The creation of FEMA and institutional developments in Europe
On 25 June 1988, national road riding motorcyclists' organisations from France (FFMC), Germany (Kuhle Wampe), United Kingdom (MAG UK), Greece (M.O.T.O.E), Austria (MAG Austria) and Luxembourg (LMI) - gathered in Strasbourg. Out of this meeting came the decision to form a European organisation to defend and promote the interests of riders: The Federation of European Motorcyclists (FEM) was born. Having no or only very limited funding (mainly coming from MAG UK), FEM first Secretariat emerged in Charleroi (Belgium) beginning of the 90's, with Frank Pearson as first General Secretary. The Office then moved to Brussels in 1992 under the charismatic and passionate leadership of Simon Milward, who became the real driving force of the Federation. From now on, riders would be represented in the heart of the EU legislative process.

Ten years later, on 10 January 1998, the Federation of European Motorcyclists (FEM) and the European Motorcyclists' Association (EMA) merged to form the Federation of European Motorcyclists' Associations (FEMA). This event clearly marked a milestone in the history of motorcyclists' representation. Realising they shared common interests, the two associations decided to join their forces to represent road riders in the EU. Despite national boundaries, the new Federation linked riders from all around Europe through their mutual beliefs and values. Today: FEMA is strong of 24 National Organisations in 19 different countries, and represents nearly 350.000 riders.

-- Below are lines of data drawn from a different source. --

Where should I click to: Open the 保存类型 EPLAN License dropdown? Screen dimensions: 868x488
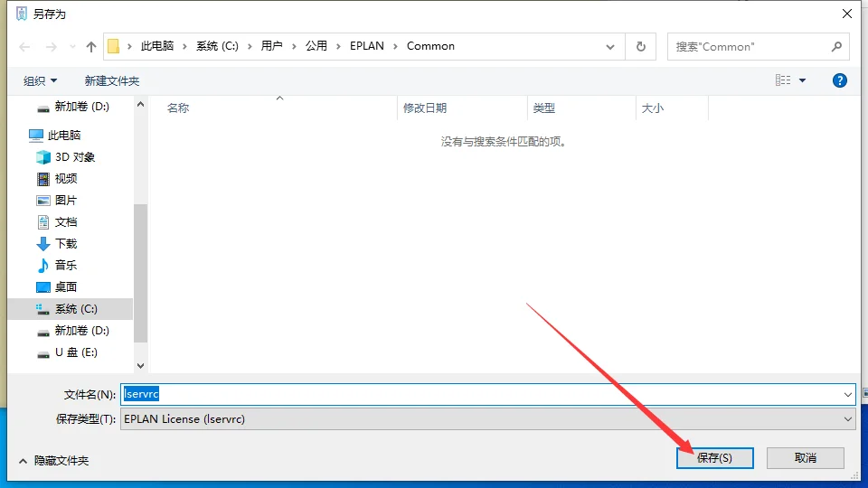487,419
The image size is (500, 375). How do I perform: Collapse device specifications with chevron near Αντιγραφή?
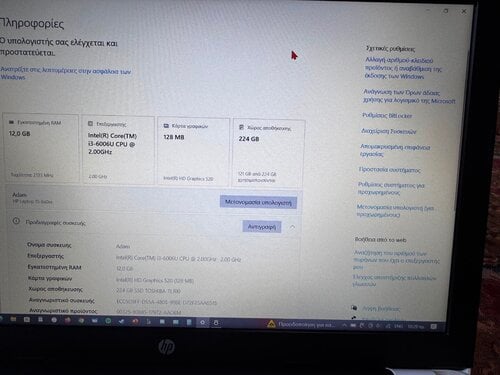coord(292,227)
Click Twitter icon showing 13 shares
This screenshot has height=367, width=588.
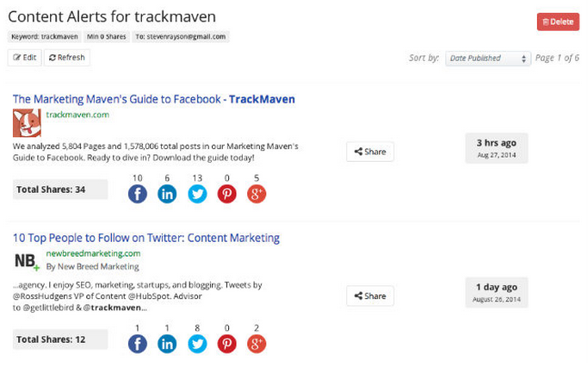click(x=197, y=194)
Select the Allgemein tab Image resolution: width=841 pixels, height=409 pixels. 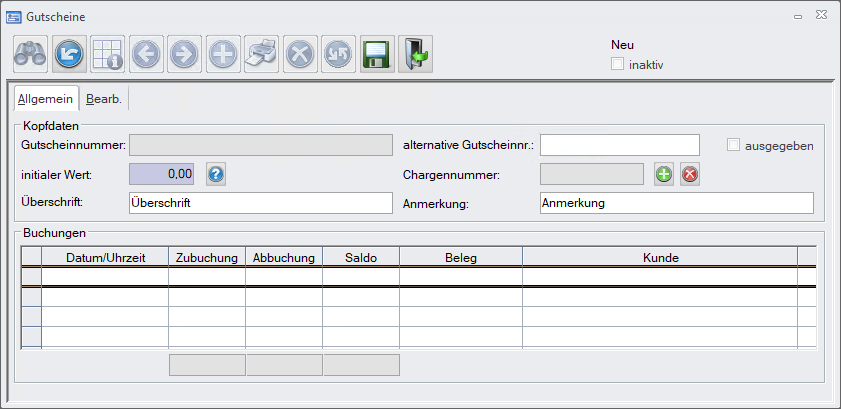tap(45, 99)
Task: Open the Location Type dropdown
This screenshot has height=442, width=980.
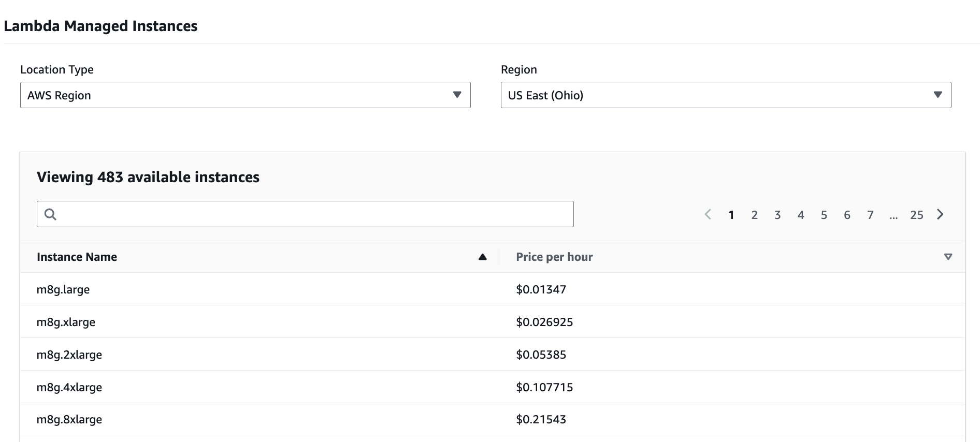Action: [x=245, y=95]
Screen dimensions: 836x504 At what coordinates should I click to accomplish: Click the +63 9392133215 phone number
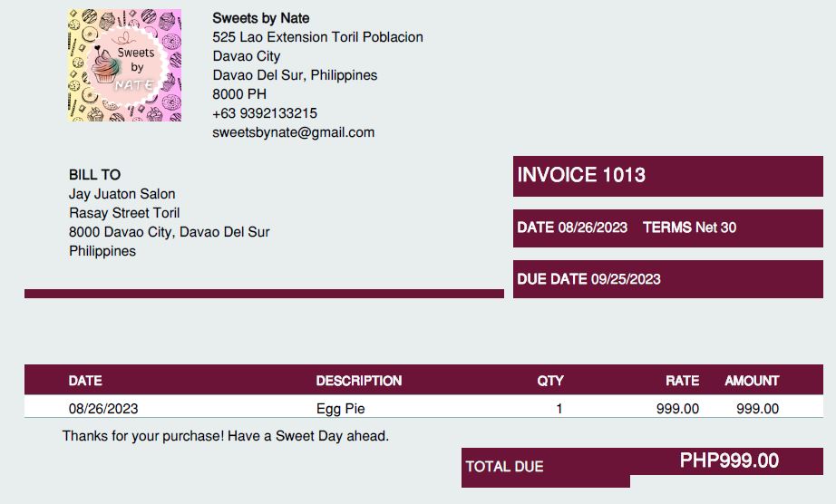[x=265, y=113]
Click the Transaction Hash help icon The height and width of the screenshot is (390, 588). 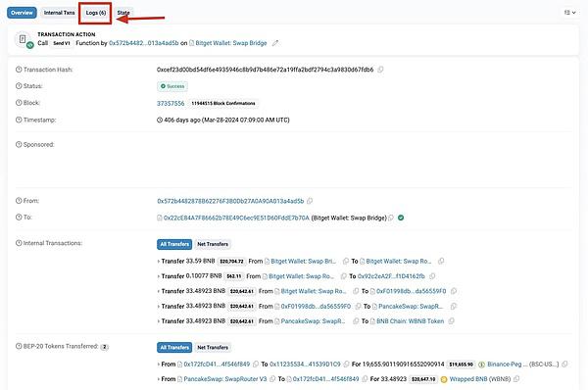point(19,70)
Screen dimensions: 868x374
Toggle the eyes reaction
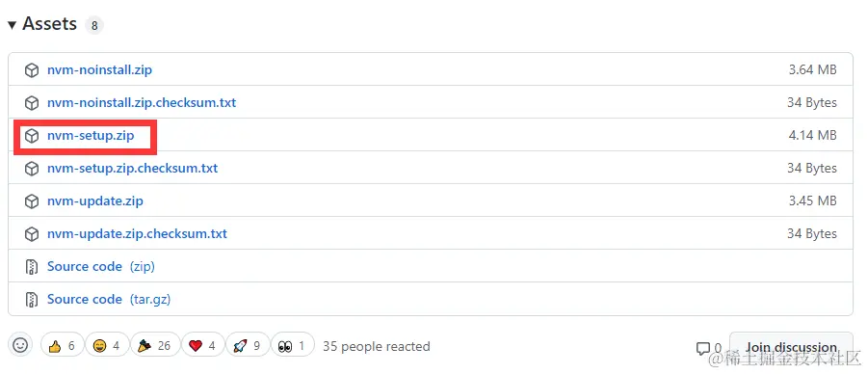(292, 345)
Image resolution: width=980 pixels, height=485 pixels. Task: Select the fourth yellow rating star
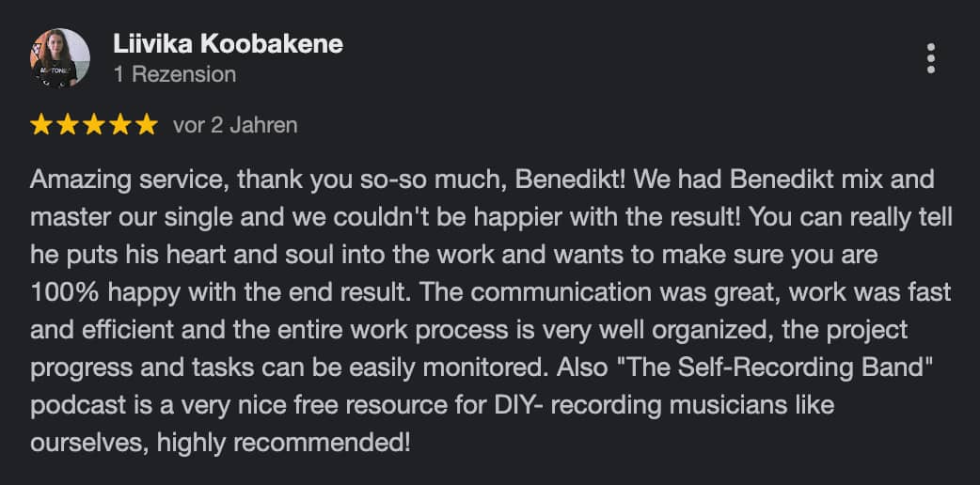click(x=120, y=125)
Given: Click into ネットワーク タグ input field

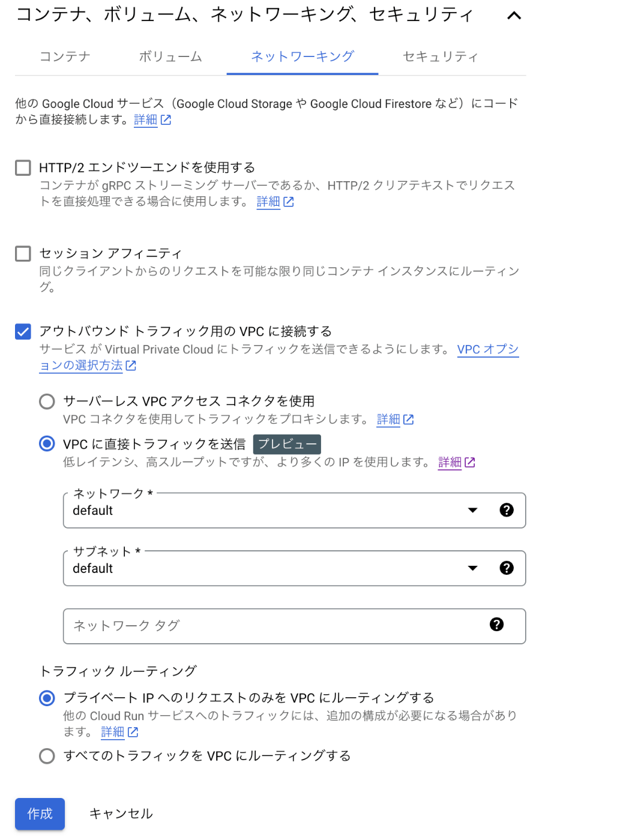Looking at the screenshot, I should (x=276, y=626).
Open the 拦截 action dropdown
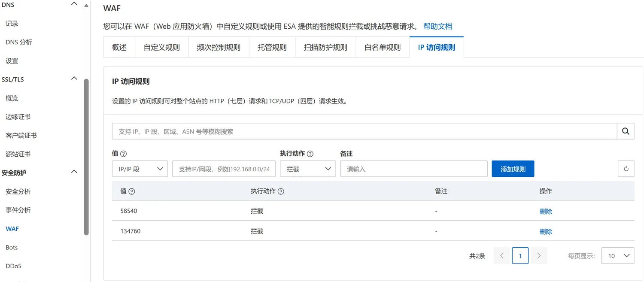 pos(308,169)
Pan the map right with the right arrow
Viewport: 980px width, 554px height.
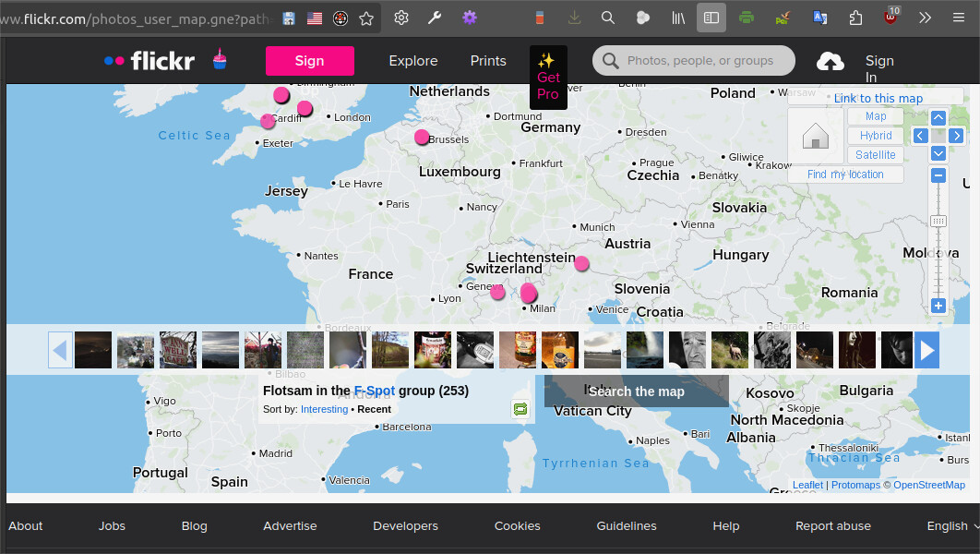point(956,136)
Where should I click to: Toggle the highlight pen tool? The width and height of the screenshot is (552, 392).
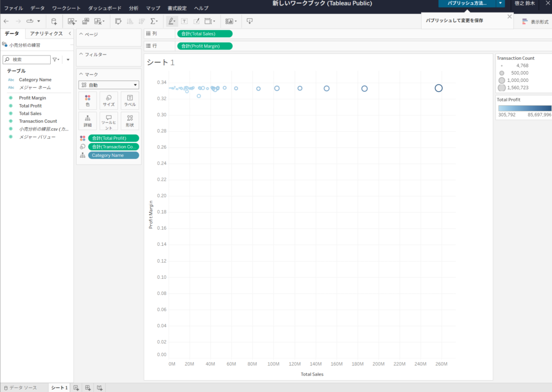[x=171, y=21]
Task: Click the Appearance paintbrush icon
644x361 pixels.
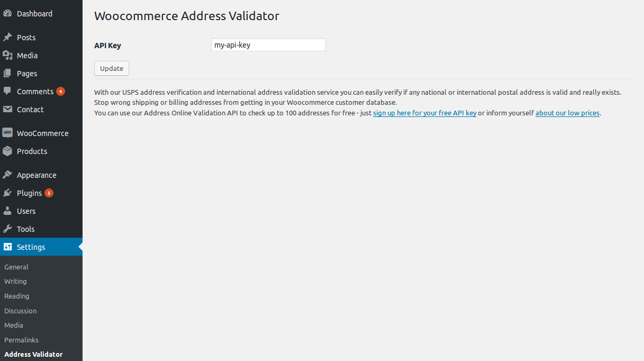Action: pyautogui.click(x=7, y=175)
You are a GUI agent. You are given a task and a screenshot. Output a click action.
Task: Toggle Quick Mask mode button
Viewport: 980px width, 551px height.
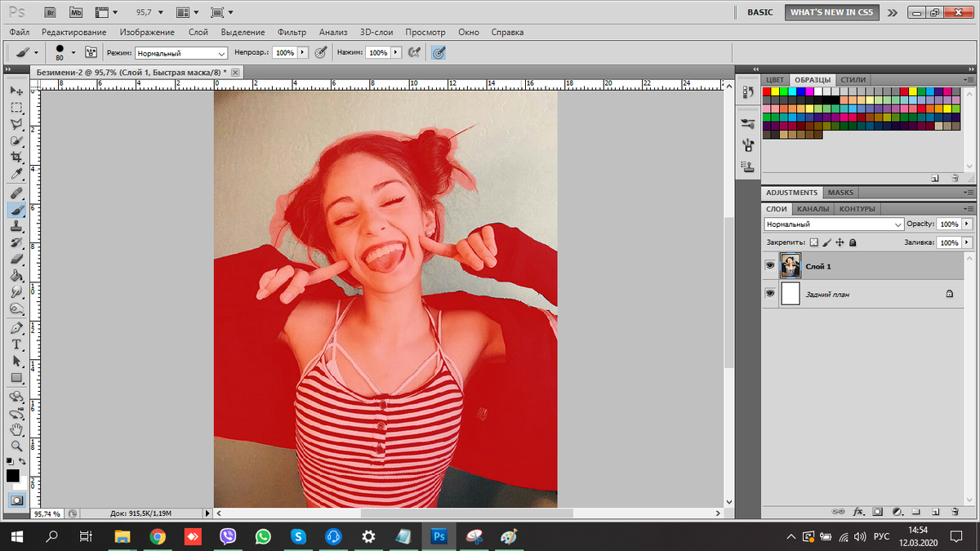click(x=16, y=500)
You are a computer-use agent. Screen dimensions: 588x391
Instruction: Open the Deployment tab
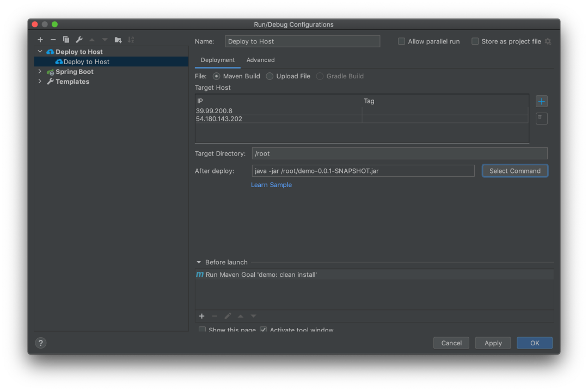(217, 60)
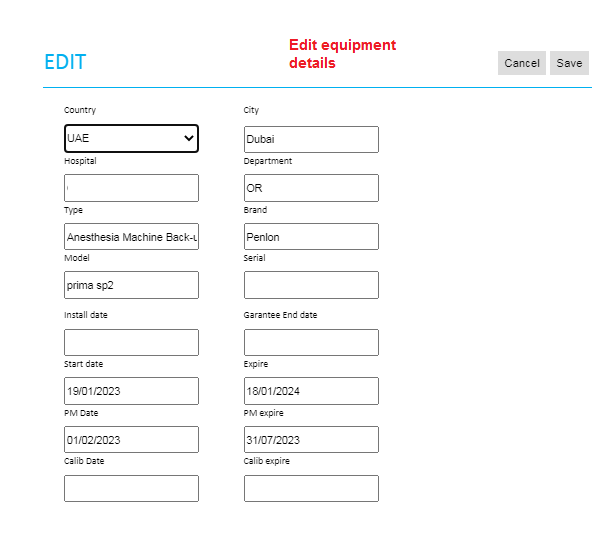This screenshot has height=533, width=611.
Task: Select the empty Calib expire field
Action: click(x=311, y=488)
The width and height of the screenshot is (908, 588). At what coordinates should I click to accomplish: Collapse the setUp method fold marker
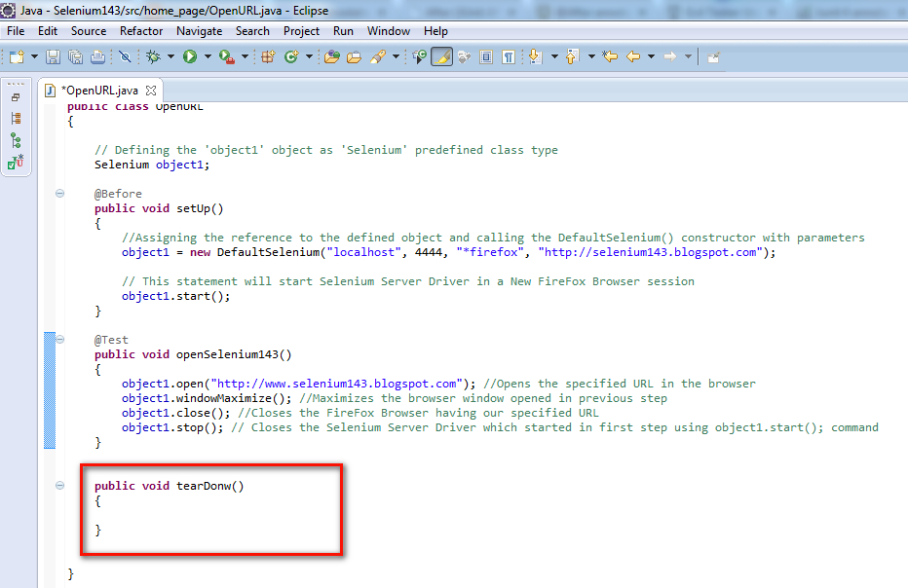click(59, 194)
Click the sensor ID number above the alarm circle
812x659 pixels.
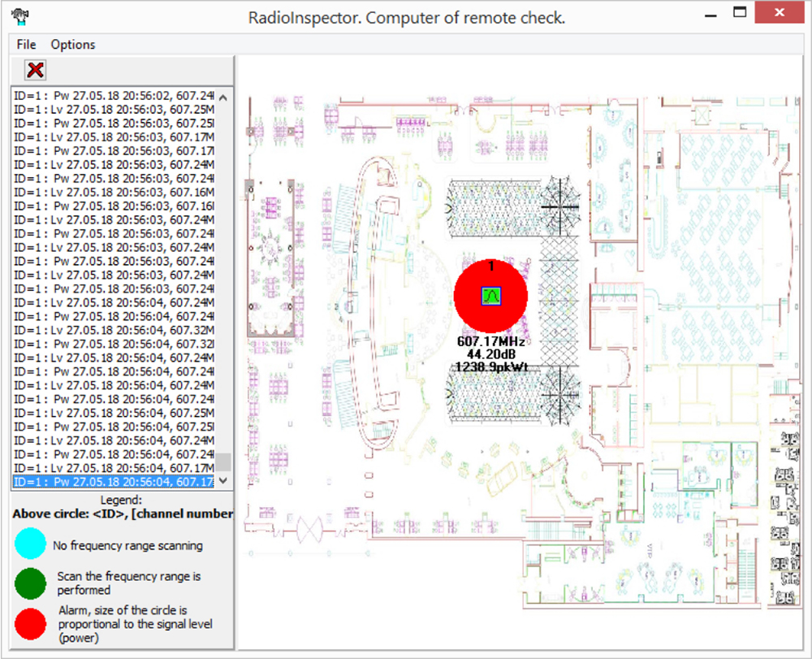coord(491,266)
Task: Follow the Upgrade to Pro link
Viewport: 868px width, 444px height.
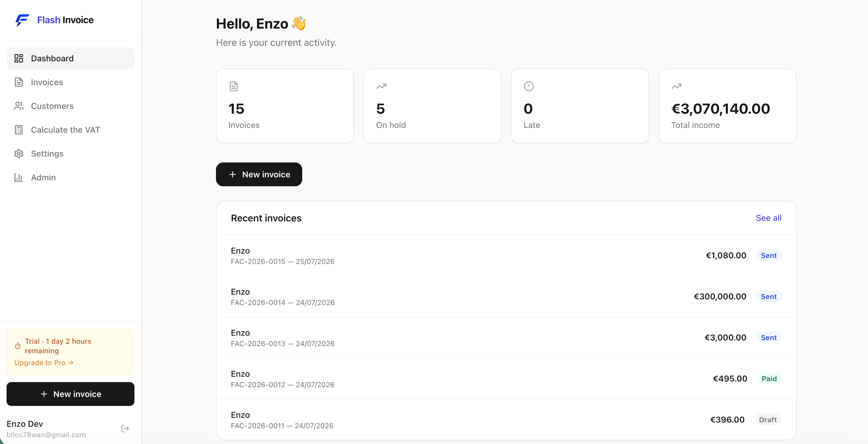Action: tap(44, 363)
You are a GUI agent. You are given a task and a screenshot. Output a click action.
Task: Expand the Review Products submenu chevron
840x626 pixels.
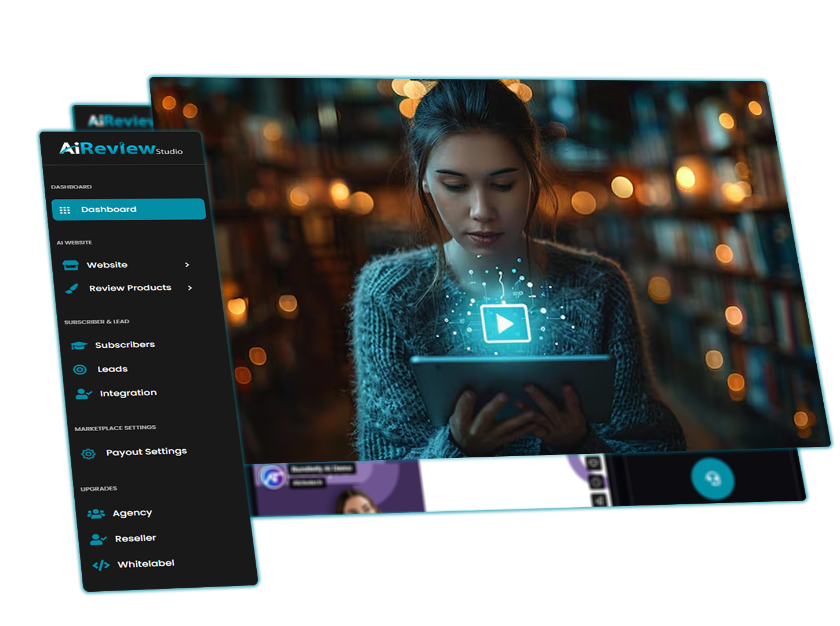pos(190,288)
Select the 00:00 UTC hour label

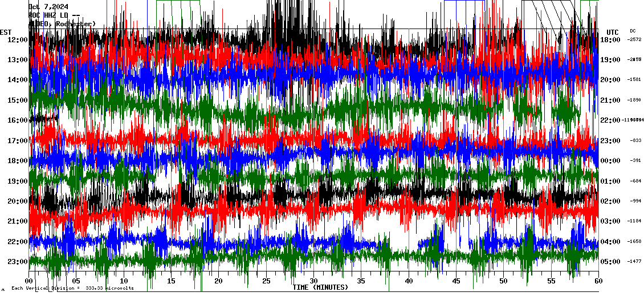tap(611, 161)
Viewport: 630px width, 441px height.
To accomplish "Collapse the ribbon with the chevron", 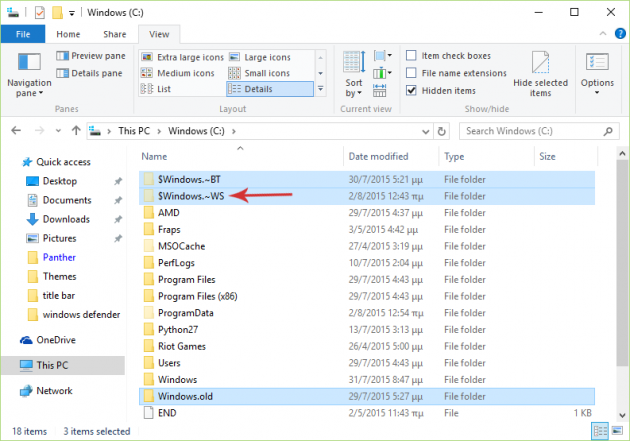I will [601, 33].
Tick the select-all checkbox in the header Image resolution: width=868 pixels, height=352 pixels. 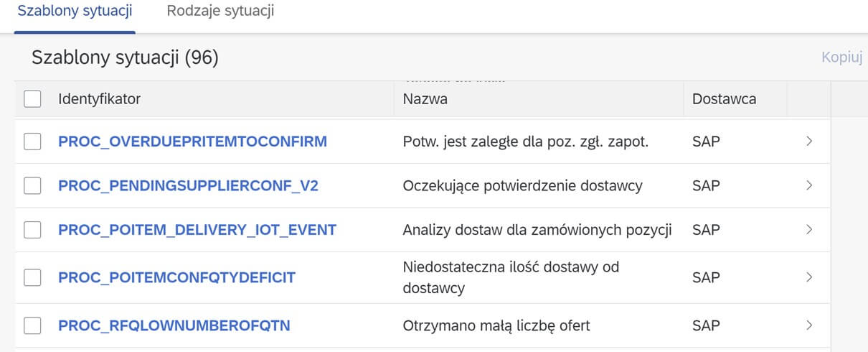[32, 99]
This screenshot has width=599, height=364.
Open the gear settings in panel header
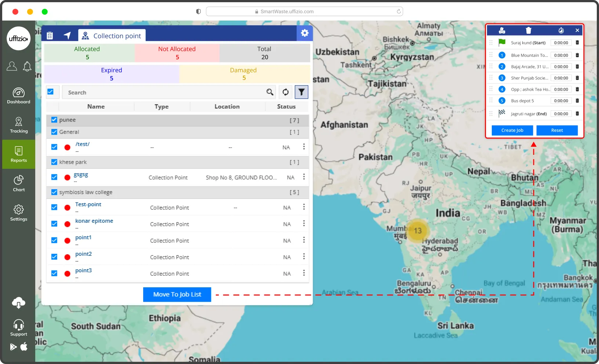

Nowadays, few people know the rich history of FEM-FEMA and why - 20 years ago - the "old generation" founded the Federation. The creation of FEM was closely linked to the evolution of European Institutions. With the development of the common market and the drive to create a European Union, new legislations were drafted for the sake of harmonisation. Unfortunately, several new law proposals - drafted by politicians having no or very limited knowledge of motorcycling - directly restricted or attacked riders' basic freedom and rights.

New campaigning associations hence emerged in order to respond to riders' demands and discontent. This political activism was a real citizen's movement: Thousands of riders would go down the streets to make their voices heard. On 25 June 1988, 5000 motorcyclists demonstrated in Strasbourg. This was the first EURO DEMO. Over the years, the number of riders demonstrating, coming from all over Europe, continuously rose to reach 20.000 in Paris (Euro Demo 1994) and 30.000 in Brussels (Euro Demo 1996)!

The 90's: Maastricht Treaty and FEMA relation with European Institutions
EU politicians started paying attention to motorcyclists and realised a dialogue was necessary. On the other hand, riders became aware they needed to get involved in the legislative process in order to challenge attitudes and decisions. Furthermore, with the implementation of the Maastricht Treaty, the European Parliament was conferred new powers. It was now possible for citizen's organization to bring issues to the Parliament and get real support.

During this period, the Federation of European Motorcyclists had to fight against a series of law proposals. Beginning of the 90's, two main issues w ere on the table: the 100 brake horse power limitation proposal and the so-called "multi-directive", which set up a series of regulations to harmonise vehicles' type approval. Thanks to an active lobby, the 100 bhp proposal was completely dropped: the European Parliament had for the first time used its new power. Substantial changes and improvements to the Multi-Directive were also made to take motorcyclists and there characteristics into accounts. These victories clearly established FEM credibility as a true citizen's group, set up to defend citizen's rights. The Federation achieved many other successes such as the rejection of compulsory motorcycle clothing, and most importantly: the victory against the incoherent and dangerous leg-protector or airbag proposals.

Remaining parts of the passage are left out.